Minimum coverage car insurance in Tennessee pays for injuries and property damage you cause to other people in an at-fault accident. The state requires $25,000 per person in bodily injury liability, $50,000 per accident total, and $15,000 in property damage liability. This coverage keeps you legal to drive and register a vehicle, but it does not repair or replace your own car, cover your own medical bills, or protect you if an uninsured driver hits you.
- You stop late at a red light and hit the car ahead. The other driver has $8,000 in vehicle damage and $15,000 in medical bills. Your minimum liability coverage pays the full $23,000 because it falls within Tennessee's $25,000 per person and $50,000 per accident limits. Your own vehicle damage — $6,000 to replace your front bumper and radiator — comes entirely from your pocket because minimum coverage includes no collision protection.
- You slide through a stop sign and cause a three-car pileup. Total injuries across all drivers: $80,000. Total property damage: $22,000. Your $50,000 bodily injury limit pays only $50,000 of the $80,000 in medical claims, leaving you personally liable for the remaining $30,000. Your $15,000 property damage limit pays only $15,000 of the $22,000 in vehicle repairs, leaving you liable for $7,000 more. Minimum limits protect you only up to the state floor — anything beyond that is your financial responsibility.
- An uninsured driver runs a red light and totals your car. You have $12,000 in vehicle damage and $9,000 in medical bills. Minimum coverage does not include uninsured motorist protection, so you receive nothing from your own policy. You can sue the at-fault driver, but if they carry no insurance and no assets, you absorb the full $21,000 loss. Minimum coverage leaves you exposed when the other driver cannot pay.
Who Needs Minimum Coverage Car Insurance Insurance?
Minimum coverage makes sense if you drive an older vehicle worth less than $3,000, cannot afford comprehensive or collision premiums, and have limited assets an injury lawsuit could target. It keeps you legal and insurable without paying for physical damage protection on a car that costs less to replace than a year of full coverage premiums.

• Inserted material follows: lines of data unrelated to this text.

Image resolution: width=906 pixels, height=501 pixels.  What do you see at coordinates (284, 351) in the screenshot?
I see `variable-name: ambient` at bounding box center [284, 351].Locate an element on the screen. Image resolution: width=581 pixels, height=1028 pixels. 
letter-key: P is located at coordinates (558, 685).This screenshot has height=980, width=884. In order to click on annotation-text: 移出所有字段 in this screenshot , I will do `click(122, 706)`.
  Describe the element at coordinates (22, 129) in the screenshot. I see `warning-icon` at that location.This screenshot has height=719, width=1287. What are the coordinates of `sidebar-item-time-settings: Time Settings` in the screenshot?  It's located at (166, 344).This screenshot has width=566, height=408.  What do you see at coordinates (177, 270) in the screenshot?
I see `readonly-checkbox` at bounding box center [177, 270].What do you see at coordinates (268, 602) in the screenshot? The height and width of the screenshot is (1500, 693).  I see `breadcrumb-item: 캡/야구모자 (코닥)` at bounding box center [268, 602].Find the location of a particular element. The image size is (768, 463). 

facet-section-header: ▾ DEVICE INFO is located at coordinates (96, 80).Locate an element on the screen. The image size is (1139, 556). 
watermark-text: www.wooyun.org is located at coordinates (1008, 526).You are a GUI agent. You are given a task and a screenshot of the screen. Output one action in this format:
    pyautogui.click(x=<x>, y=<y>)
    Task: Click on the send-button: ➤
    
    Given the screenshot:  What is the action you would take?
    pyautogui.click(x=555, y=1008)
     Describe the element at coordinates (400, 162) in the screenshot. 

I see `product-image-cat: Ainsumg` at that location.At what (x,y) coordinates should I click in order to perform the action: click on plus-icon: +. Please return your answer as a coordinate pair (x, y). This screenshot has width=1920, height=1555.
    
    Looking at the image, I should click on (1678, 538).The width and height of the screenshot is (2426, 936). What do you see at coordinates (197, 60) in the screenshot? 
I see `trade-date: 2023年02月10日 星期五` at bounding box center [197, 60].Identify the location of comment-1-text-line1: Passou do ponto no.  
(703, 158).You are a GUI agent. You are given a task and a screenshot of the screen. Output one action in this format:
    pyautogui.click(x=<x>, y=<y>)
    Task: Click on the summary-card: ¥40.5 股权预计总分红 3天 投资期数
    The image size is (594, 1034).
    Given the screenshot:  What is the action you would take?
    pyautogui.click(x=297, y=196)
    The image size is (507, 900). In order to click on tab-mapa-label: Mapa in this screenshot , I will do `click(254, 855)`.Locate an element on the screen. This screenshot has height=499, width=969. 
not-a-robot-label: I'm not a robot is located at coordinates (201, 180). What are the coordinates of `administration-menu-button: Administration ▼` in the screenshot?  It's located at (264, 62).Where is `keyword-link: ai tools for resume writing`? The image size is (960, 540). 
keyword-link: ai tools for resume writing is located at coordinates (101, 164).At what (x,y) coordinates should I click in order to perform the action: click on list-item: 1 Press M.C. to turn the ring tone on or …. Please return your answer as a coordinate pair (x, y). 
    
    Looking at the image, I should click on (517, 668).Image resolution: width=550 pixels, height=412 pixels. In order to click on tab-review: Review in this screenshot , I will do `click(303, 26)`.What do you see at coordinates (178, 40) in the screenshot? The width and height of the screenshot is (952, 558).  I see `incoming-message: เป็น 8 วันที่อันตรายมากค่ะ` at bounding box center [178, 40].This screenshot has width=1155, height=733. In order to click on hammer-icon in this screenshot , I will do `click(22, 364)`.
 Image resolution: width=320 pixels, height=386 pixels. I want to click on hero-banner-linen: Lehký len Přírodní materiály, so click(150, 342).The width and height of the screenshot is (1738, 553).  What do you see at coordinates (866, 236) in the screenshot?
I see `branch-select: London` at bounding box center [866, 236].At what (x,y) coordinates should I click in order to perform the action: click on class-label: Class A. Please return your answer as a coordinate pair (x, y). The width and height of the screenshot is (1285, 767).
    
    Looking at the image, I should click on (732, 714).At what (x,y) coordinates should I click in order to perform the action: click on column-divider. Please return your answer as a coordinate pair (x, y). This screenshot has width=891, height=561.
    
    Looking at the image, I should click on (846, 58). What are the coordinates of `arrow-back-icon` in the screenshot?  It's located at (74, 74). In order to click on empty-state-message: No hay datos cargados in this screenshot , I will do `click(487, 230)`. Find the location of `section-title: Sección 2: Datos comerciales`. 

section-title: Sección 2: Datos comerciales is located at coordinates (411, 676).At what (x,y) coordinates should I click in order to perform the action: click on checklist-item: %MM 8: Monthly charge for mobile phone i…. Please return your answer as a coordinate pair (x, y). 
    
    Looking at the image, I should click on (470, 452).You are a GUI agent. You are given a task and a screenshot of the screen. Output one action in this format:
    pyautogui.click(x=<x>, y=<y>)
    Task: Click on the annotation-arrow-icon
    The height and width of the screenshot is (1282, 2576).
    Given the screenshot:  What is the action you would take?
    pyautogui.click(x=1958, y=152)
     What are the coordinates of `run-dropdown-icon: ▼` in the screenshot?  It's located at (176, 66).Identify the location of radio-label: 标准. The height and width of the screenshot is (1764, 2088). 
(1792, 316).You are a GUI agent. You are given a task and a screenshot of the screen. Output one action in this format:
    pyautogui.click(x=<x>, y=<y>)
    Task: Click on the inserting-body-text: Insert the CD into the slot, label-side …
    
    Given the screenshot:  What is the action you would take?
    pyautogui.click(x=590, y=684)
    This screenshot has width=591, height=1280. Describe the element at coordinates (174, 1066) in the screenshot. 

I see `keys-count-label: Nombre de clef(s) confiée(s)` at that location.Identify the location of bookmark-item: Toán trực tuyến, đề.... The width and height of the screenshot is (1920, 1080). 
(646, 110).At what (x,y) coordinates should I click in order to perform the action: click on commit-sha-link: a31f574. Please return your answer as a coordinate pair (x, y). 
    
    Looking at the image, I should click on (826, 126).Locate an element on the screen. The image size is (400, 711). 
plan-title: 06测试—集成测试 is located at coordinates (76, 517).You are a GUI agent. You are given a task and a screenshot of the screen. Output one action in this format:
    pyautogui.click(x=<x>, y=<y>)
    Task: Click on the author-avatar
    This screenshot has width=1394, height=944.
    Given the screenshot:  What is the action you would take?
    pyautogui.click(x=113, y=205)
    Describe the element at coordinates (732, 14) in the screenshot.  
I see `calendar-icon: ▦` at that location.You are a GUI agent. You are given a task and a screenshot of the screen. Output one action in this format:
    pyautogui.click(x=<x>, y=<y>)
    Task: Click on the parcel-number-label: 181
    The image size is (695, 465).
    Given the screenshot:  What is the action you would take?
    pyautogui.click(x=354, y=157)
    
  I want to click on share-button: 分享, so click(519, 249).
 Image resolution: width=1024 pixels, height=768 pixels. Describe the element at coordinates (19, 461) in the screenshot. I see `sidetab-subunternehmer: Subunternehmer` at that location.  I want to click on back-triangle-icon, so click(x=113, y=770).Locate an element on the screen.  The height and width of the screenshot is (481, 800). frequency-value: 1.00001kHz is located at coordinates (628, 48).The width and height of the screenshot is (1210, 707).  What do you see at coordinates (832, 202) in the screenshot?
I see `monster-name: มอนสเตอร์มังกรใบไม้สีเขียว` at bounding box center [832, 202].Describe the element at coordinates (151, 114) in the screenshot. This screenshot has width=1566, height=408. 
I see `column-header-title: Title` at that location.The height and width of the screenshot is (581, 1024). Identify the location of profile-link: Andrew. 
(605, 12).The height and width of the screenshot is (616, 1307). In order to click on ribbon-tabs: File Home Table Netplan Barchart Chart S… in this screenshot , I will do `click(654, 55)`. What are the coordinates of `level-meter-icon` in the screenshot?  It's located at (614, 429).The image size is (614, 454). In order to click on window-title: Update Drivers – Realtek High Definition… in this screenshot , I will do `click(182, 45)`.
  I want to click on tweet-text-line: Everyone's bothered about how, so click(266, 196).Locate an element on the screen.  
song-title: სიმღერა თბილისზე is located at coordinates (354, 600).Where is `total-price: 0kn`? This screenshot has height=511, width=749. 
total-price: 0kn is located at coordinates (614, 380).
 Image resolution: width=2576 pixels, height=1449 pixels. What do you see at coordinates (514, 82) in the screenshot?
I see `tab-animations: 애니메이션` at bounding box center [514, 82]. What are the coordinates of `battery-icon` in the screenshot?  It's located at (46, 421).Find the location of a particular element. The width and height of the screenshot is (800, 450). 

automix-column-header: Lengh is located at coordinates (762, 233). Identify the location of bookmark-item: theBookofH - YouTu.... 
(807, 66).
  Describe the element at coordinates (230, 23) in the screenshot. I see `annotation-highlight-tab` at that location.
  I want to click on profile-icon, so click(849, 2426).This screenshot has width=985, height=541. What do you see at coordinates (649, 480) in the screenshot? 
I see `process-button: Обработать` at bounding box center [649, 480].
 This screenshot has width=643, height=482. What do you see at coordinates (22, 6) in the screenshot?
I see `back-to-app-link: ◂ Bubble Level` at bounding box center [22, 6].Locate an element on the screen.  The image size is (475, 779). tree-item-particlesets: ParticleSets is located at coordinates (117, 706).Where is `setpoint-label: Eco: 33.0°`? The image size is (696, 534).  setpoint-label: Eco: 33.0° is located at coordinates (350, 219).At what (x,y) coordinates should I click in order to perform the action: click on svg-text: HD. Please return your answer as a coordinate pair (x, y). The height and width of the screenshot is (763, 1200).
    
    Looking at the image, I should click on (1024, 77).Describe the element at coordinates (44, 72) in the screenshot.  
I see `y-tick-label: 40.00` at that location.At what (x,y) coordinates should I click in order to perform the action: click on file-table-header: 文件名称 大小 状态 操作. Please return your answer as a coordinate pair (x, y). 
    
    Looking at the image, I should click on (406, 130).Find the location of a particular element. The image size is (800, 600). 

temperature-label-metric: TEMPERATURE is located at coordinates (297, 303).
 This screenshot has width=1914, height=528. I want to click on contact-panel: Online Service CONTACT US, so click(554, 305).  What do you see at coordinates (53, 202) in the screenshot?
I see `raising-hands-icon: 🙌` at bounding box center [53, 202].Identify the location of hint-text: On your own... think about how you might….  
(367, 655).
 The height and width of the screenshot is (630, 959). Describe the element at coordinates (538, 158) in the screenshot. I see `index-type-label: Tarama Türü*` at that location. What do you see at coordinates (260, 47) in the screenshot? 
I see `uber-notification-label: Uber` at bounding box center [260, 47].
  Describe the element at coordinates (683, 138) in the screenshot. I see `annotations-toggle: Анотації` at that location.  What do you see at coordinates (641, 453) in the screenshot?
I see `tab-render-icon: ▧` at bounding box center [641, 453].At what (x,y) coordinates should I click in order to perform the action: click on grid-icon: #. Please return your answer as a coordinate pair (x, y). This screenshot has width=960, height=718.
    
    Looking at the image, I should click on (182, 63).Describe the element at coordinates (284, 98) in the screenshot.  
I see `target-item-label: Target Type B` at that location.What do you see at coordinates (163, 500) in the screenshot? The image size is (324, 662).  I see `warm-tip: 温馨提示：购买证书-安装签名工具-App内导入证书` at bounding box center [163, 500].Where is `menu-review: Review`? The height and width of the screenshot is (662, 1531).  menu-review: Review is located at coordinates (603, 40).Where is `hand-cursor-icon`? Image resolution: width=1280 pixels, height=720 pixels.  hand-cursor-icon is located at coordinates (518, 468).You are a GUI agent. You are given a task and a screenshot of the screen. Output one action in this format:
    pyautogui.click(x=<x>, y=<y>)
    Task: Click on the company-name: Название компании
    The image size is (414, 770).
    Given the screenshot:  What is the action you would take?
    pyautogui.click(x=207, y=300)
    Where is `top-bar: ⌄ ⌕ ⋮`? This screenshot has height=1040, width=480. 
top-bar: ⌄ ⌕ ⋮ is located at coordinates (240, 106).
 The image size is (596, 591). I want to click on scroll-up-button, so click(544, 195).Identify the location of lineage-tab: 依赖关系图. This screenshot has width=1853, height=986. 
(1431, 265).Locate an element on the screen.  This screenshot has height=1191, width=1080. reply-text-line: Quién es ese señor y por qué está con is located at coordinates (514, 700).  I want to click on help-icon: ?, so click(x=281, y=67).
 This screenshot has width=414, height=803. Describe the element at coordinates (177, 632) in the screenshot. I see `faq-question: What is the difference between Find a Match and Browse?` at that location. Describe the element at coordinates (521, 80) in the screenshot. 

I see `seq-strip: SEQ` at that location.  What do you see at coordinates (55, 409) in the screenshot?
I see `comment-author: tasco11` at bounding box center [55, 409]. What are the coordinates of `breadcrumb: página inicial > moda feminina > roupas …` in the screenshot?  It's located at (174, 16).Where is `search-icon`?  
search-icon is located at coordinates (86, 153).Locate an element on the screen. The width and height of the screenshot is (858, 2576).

Compare your vehicle's current value to the annual cost difference between minimum and full coverage. If your car is worth less than twice the added premium for collision and comprehensive, minimum coverage is defensible. If your assets exceed $100,000, consider liability limits higher than the state minimum to protect yourself in a serious at-fault accident. Minimum coverage is a legal floor, not a financial strategy.
How Much Does Minimum Coverage Car Insurance Insurance Cost?
Minimum coverage in Tennessee typically costs $35 to $65 per month, or $420 to $780 annually, depending on your driving record, age, and county.
- Your violation history — a single at-fault accident can raise minimum coverage premiums 20 to 40 percent for three years.
- Your age and experience — drivers under 25 and over 70 pay higher rates even for minimum liability limits.
- Your county — urban counties like Shelby and Davidson see higher minimum premiums due to accident frequency and claim costs.
- Your credit-based insurance score — Tennessee allows insurers to factor credit history into liability pricing, which can double rates for drivers with poor credit.
- Your annual mileage — drivers logging over 15,000 miles per year face higher minimum coverage costs due to increased accident exposure.
- Your vehicle type — minimum coverage prices vary slightly by vehicle because bodily injury risk correlates with vehicle weight and safety ratings.